┌─ DATA PROVIDED

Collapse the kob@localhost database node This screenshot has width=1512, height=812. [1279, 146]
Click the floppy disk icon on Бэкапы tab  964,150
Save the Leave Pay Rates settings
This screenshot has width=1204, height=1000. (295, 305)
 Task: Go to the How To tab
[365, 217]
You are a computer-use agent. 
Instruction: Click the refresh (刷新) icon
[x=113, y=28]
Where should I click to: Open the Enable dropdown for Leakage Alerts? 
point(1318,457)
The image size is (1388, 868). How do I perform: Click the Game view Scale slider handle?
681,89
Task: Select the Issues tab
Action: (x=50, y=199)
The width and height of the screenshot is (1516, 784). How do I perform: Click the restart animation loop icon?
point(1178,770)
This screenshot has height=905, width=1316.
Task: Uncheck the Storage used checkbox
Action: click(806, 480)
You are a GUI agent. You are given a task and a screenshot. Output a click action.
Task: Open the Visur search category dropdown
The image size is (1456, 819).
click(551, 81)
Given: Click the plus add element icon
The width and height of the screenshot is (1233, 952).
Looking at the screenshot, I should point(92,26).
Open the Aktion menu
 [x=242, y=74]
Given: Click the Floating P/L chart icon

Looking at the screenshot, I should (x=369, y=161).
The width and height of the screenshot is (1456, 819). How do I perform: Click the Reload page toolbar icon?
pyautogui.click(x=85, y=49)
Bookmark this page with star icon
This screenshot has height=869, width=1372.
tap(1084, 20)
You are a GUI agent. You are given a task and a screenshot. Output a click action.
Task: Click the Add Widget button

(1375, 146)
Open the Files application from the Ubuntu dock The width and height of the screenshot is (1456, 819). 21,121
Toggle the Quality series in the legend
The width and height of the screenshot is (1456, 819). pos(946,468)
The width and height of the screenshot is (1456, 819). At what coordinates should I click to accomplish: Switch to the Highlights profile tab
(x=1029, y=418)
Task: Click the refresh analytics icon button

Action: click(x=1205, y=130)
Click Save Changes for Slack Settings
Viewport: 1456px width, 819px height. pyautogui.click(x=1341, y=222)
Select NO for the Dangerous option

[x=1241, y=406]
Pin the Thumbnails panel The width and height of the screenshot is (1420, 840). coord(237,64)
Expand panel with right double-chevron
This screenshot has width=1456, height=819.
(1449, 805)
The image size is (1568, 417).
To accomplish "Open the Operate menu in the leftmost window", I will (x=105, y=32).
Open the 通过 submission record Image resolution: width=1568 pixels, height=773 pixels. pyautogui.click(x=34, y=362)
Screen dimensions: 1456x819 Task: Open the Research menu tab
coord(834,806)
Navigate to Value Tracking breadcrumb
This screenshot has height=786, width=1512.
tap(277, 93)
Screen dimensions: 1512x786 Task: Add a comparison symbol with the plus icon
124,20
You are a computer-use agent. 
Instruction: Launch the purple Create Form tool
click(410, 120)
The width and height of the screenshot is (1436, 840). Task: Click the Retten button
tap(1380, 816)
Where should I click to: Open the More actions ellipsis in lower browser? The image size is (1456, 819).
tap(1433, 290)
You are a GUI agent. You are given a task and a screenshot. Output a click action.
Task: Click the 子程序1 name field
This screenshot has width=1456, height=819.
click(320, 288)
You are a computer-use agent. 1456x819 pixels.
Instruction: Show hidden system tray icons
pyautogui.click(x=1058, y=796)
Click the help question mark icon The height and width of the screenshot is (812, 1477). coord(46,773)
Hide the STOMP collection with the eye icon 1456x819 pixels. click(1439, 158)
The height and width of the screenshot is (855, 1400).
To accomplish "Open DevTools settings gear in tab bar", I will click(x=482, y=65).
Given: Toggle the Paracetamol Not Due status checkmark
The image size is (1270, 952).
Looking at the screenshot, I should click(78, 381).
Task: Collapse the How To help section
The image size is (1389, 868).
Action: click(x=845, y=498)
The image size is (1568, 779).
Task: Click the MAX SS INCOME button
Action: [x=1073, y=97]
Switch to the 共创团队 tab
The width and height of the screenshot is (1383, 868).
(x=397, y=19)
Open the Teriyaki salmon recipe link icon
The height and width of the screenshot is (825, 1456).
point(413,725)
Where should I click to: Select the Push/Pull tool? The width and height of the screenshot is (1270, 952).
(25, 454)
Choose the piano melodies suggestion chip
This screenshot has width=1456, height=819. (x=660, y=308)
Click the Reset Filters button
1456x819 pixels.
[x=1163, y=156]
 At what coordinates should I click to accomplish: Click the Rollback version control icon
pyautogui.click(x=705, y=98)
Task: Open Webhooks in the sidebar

└─

> _YOUR GOAL_
Would you copy out all the entries above without changing a single character?

> _RESULT OF THIS TASK_
Collapse the kob@localhost database node This screenshot has width=1512, height=812. [1279, 146]
Click the floppy disk icon on Бэкапы tab  964,150
Save the Leave Pay Rates settings
This screenshot has width=1204, height=1000. (295, 305)
 Task: Go to the How To tab
[365, 217]
You are a computer-use agent. 
Instruction: Click the refresh (刷新) icon
[x=113, y=28]
Where should I click to: Open the Enable dropdown for Leakage Alerts? 
point(1318,457)
The image size is (1388, 868). How do I perform: Click the Game view Scale slider handle?
681,89
Task: Select the Issues tab
Action: (x=50, y=199)
The width and height of the screenshot is (1516, 784). How do I perform: Click the restart animation loop icon?
point(1178,770)
This screenshot has height=905, width=1316.
Task: Uncheck the Storage used checkbox
Action: click(806, 480)
You are a GUI agent. You are given a task and a screenshot. Output a click action.
Task: Open the Visur search category dropdown
The image size is (1456, 819).
click(551, 81)
Given: Click the plus add element icon
The width and height of the screenshot is (1233, 952).
Looking at the screenshot, I should point(92,26).
Open the Aktion menu
 [x=242, y=74]
Given: Click the Floating P/L chart icon

Looking at the screenshot, I should (x=369, y=161).
The width and height of the screenshot is (1456, 819). How do I perform: Click the Reload page toolbar icon?
pyautogui.click(x=85, y=49)
Bookmark this page with star icon
This screenshot has height=869, width=1372.
tap(1084, 20)
You are a GUI agent. You are given a task and a screenshot. Output a click action.
Task: Click the Add Widget button

(1375, 146)
Open the Files application from the Ubuntu dock The width and height of the screenshot is (1456, 819). 21,121
Toggle the Quality series in the legend
The width and height of the screenshot is (1456, 819). pos(946,468)
The width and height of the screenshot is (1456, 819). At what coordinates should I click to accomplish: Switch to the Highlights profile tab
(x=1029, y=418)
Task: Click the refresh analytics icon button

Action: click(x=1205, y=130)
Click Save Changes for Slack Settings
Viewport: 1456px width, 819px height. pyautogui.click(x=1341, y=222)
Select NO for the Dangerous option

[x=1241, y=406]
Pin the Thumbnails panel The width and height of the screenshot is (1420, 840). coord(237,64)
Expand panel with right double-chevron
This screenshot has width=1456, height=819.
(1449, 805)
The image size is (1568, 417).
To accomplish "Open the Operate menu in the leftmost window", I will (x=105, y=32).
Open the 通过 submission record Image resolution: width=1568 pixels, height=773 pixels. pyautogui.click(x=34, y=362)
Screen dimensions: 1456x819 Task: Open the Research menu tab
coord(834,806)
Navigate to Value Tracking breadcrumb
This screenshot has height=786, width=1512.
tap(277, 93)
Screen dimensions: 1512x786 Task: Add a comparison symbol with the plus icon
124,20
You are a computer-use agent. 
Instruction: Launch the purple Create Form tool
click(410, 120)
The width and height of the screenshot is (1436, 840). Task: Click the Retten button
tap(1380, 816)
Where should I click to: Open the More actions ellipsis in lower browser? The image size is (1456, 819).
tap(1433, 290)
You are a GUI agent. You are given a task and a screenshot. Output a click action.
Task: Click the 子程序1 name field
This screenshot has width=1456, height=819.
click(320, 288)
You are a computer-use agent. 1456x819 pixels.
Instruction: Show hidden system tray icons
pyautogui.click(x=1058, y=796)
Click the help question mark icon The height and width of the screenshot is (812, 1477). coord(46,773)
Hide the STOMP collection with the eye icon 1456x819 pixels. click(1439, 158)
The height and width of the screenshot is (855, 1400).
To accomplish "Open DevTools settings gear in tab bar", I will click(x=482, y=65).
Given: Toggle the Paracetamol Not Due status checkmark
The image size is (1270, 952).
Looking at the screenshot, I should click(78, 381).
Task: Collapse the How To help section
The image size is (1389, 868).
Action: click(x=845, y=498)
The image size is (1568, 779).
Task: Click the MAX SS INCOME button
Action: [x=1073, y=97]
Switch to the 共创团队 tab
The width and height of the screenshot is (1383, 868).
(x=397, y=19)
Open the Teriyaki salmon recipe link icon
The height and width of the screenshot is (825, 1456).
point(413,725)
Where should I click to: Select the Push/Pull tool? The width and height of the screenshot is (1270, 952).
(25, 454)
Choose the piano melodies suggestion chip
This screenshot has width=1456, height=819. (x=660, y=308)
Click the Reset Filters button
1456x819 pixels.
[x=1163, y=156]
 At what coordinates should I click to accomplish: Click the Rollback version control icon
pyautogui.click(x=705, y=98)
Task: Open Webhooks in the sidebar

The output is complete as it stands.